Skip every picture and copy only the lines from the one containing "Collapse the 执行前 section" to the final line of the records below.

--- DATA FOR THE TASK Enclosed Below ---

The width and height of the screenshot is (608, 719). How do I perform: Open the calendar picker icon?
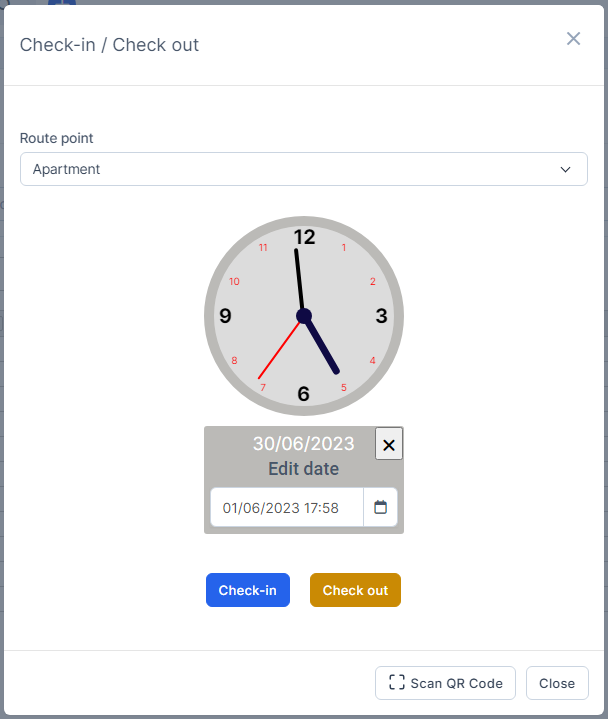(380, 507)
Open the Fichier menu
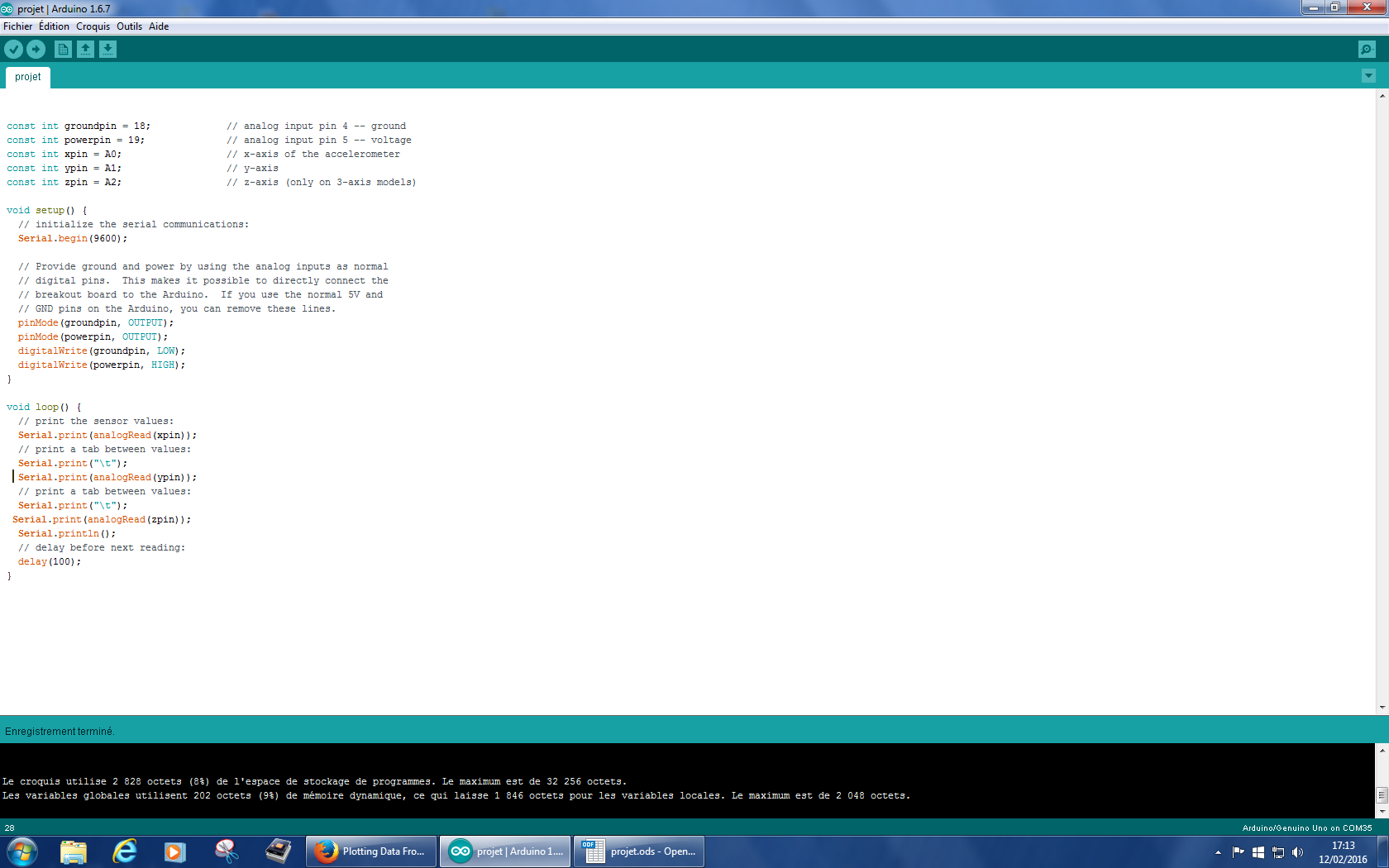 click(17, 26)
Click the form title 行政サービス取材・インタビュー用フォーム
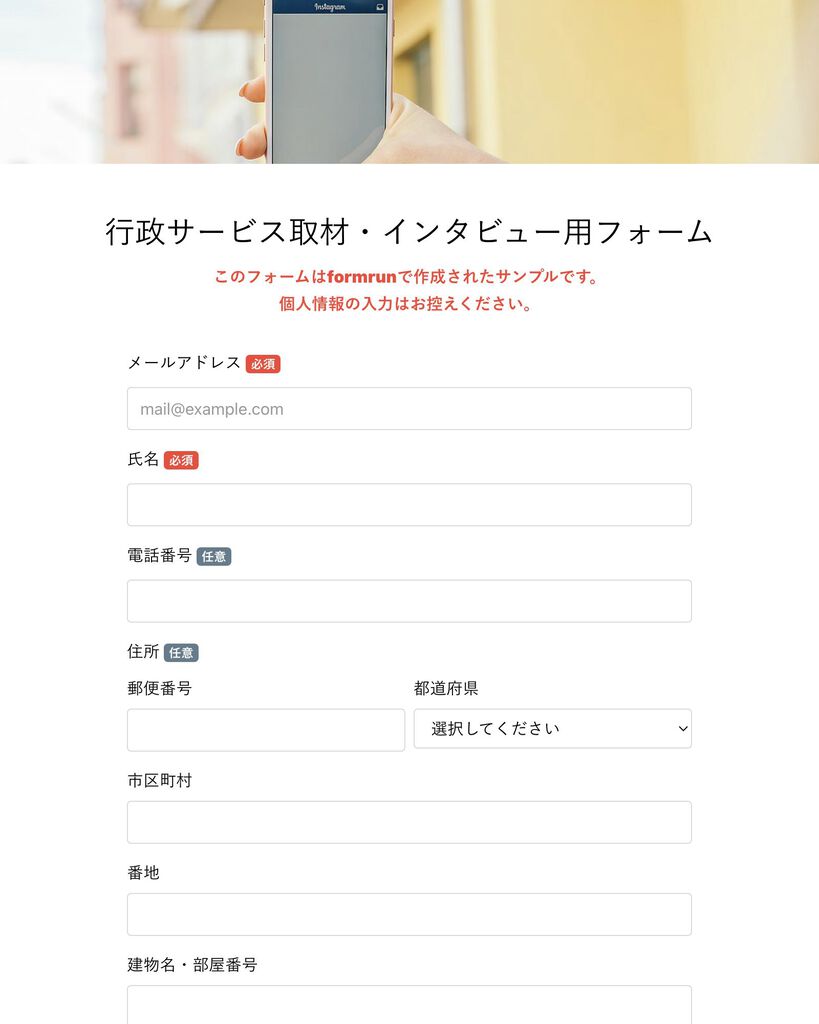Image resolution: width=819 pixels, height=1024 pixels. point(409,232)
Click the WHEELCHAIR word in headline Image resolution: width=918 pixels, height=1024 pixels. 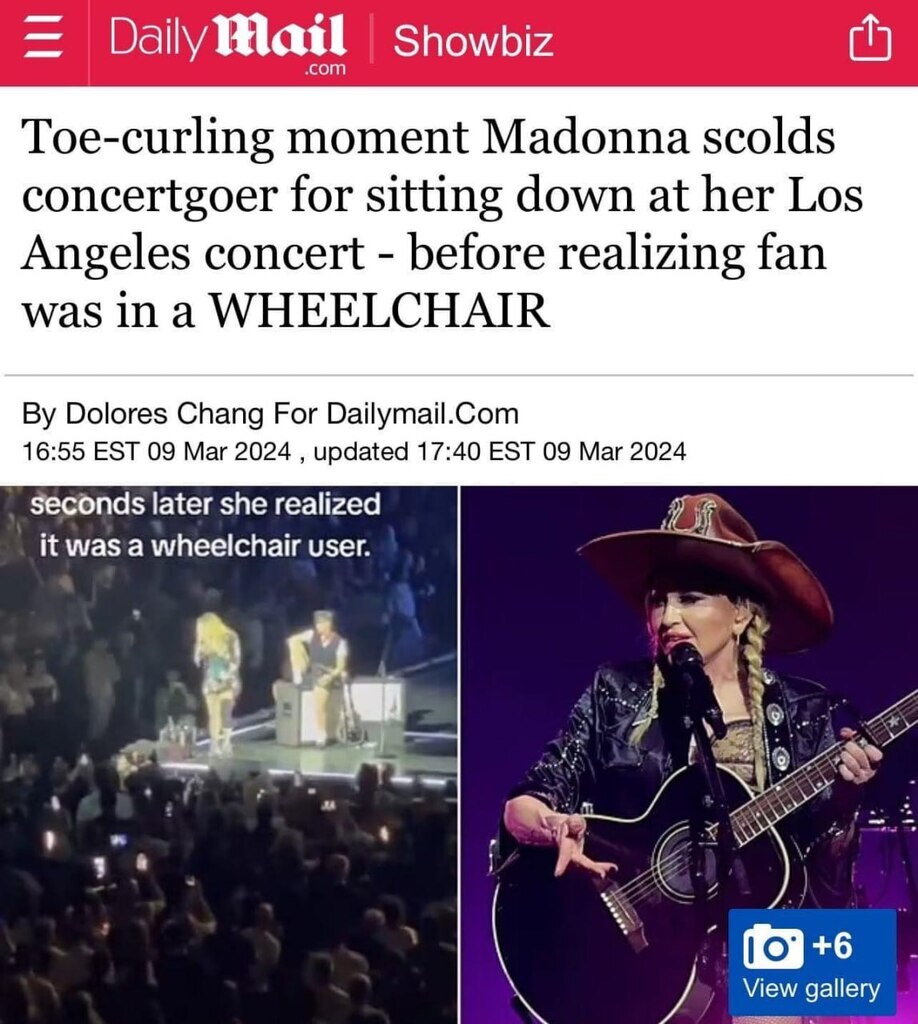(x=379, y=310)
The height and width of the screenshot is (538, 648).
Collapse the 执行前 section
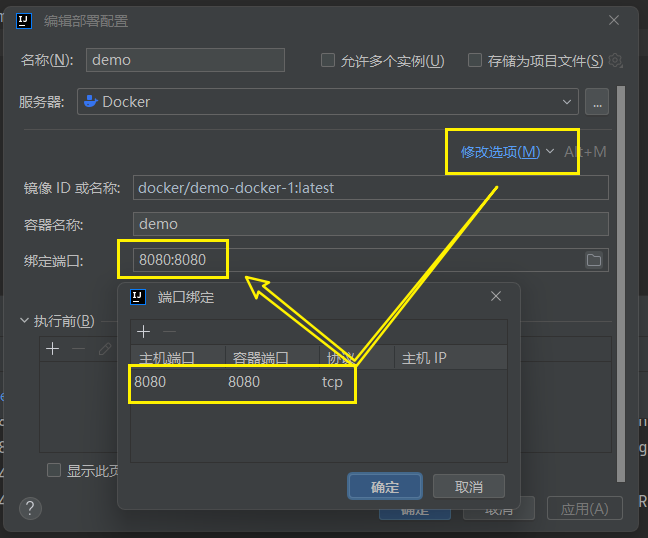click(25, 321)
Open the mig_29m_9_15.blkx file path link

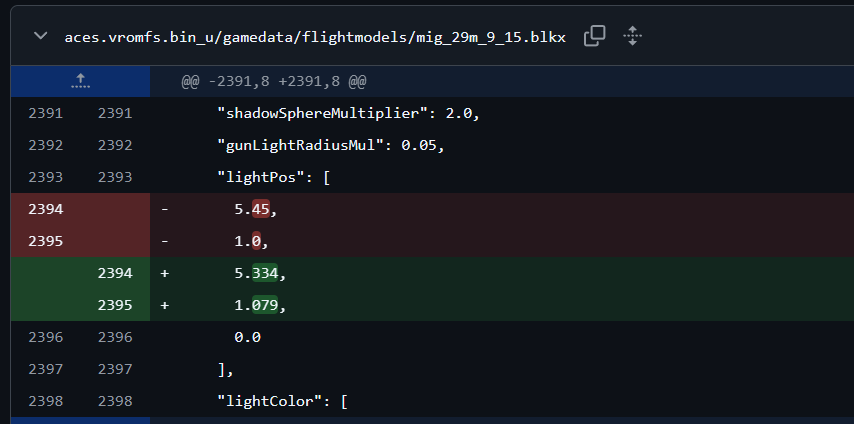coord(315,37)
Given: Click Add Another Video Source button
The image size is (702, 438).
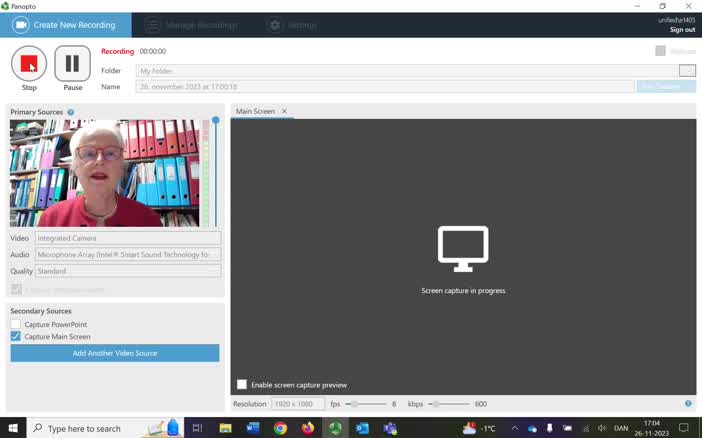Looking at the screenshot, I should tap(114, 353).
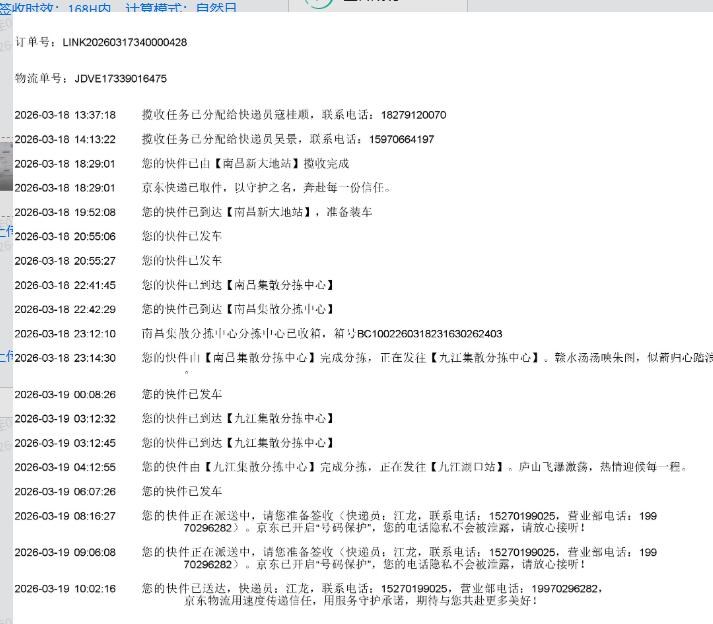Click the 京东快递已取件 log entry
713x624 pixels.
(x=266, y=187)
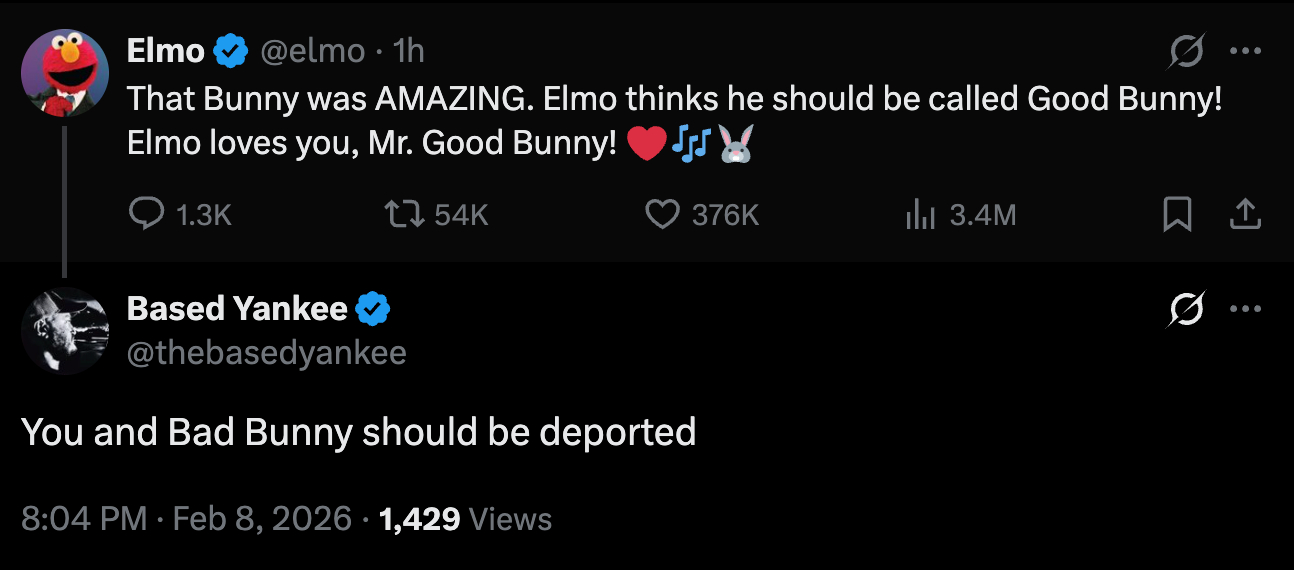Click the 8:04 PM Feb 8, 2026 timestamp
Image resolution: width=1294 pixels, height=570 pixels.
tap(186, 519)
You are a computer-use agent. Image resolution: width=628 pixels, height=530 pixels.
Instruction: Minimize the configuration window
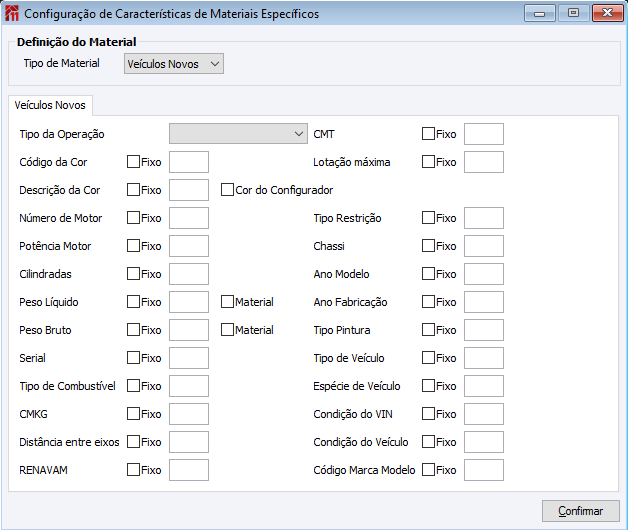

--- End of Enclosed DATA FOR THE TASK ---

REPLY TO THE TASK ->
Collapse the 执行前 section
click(25, 321)
Open the mig_29m_9_15.blkx file path link

coord(315,37)
Given: Click Add Another Video Source button
The image size is (702, 438).
Looking at the screenshot, I should tap(114, 353).
Click the 京东快递已取件 log entry
713x624 pixels.
(x=266, y=187)
Click the 8:04 PM Feb 8, 2026 timestamp
Image resolution: width=1294 pixels, height=570 pixels.
tap(186, 519)
You are a computer-use agent. Image resolution: width=628 pixels, height=530 pixels.
Instruction: Minimize the configuration window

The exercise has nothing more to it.